SUPPLIED TEXT

==*==

Agricultural land allocations and development

 

Development during the six months to 30 June 2012 concentrated on the planting out of some 5,000 hectares already classified as under development at 31 December 2011 and held by the company's subsidiary, PT Kutai Mitra Sejahtera ("KMS").  Land preparation over most of the area is substantially complete, but progress in planting out has been restricted by logistical difficulties in moving seedlings to KMS from a nursery on REA Kaltim.  Whilst the distance between REA Kaltim and KMS is not great, the route crosses a river (the Senyiur) and seedlings are for the moment having to be moved across this river in a small ferry.  This limits the rate at which seedlings can be transferred.  A bridge across the Senyiur River is being constructed by the group.  This should be completed during the last quarter of 2012 after which transfer of seedlings can be accelerated and planting out of KMS completed fairly rapidly.

 

Since 30 June 2012, development has started on a gross area of some 4,000 hectares held by the company's subsidiaries, PT Putra Bongan Jaya ("PBJ") and PT Cipta Davia Mandiri.  The Indonesian regulatory regime applicable to plantation development continues to extend the permits needed for land clearing and planting but at this juncture the group holds the necessary permits for its immediate development plans and appears well placed to have land available with the required permissions as such land becomes needed for the planned expansion programme of 4,000 hectares per year.

 

Since the early 1990's, Indonesian law has required that developers of new oil palm plantations assist in the establishment of smallholder oil palm schemes for surrounding communities.  The rules for implementation of this basic requirement have changed considerably in recent years to the extent that developers can no longer rely on the local communities to provide land for such schemes but must themselves be prepared to procure the necessary land.  In view of this, considerable efforts have been made by the group during 2012 to source additional land in the vicinity of its fully titled areas to meet the aspirations of the local communities for smallholder oil palm schemes without reducing the group's prospective plantable hectarage.

==*==

GIVEN DATA

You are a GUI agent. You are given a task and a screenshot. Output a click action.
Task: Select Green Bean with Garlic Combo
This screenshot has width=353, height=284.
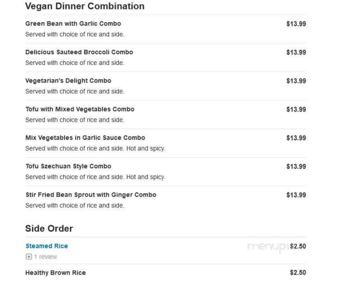(x=73, y=24)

==*==

TASK LIST
a) Which subsidiaries of the company are named in the plantation development text?
b) Reproduce the passage of the plantation development text that begins at the words "Since 30 June" and stops after "hectares per year.".
Work only from the plantation development text.

PROBLEM SOLUTIONS
a)
- PT Kutai Mitra Sejahtera ("KMS")
- PT Putra Bongan Jaya ("PBJ")
- PT Cipta Davia Mandiri

b)
Since 30 June 2012, development has started on a gross area of some 4,000 hectares held by the company's subsidiaries, PT Putra Bongan Jaya ("PBJ") and PT Cipta Davia Mandiri.  The Indonesian regulatory regime applicable to plantation development continues to extend the permits needed for land clearing and planting but at this juncture the group holds the necessary permits for its immediate development plans and appears well placed to have land available with the required permissions as such land becomes needed for the planned expansion programme of 4,000 hectares per year.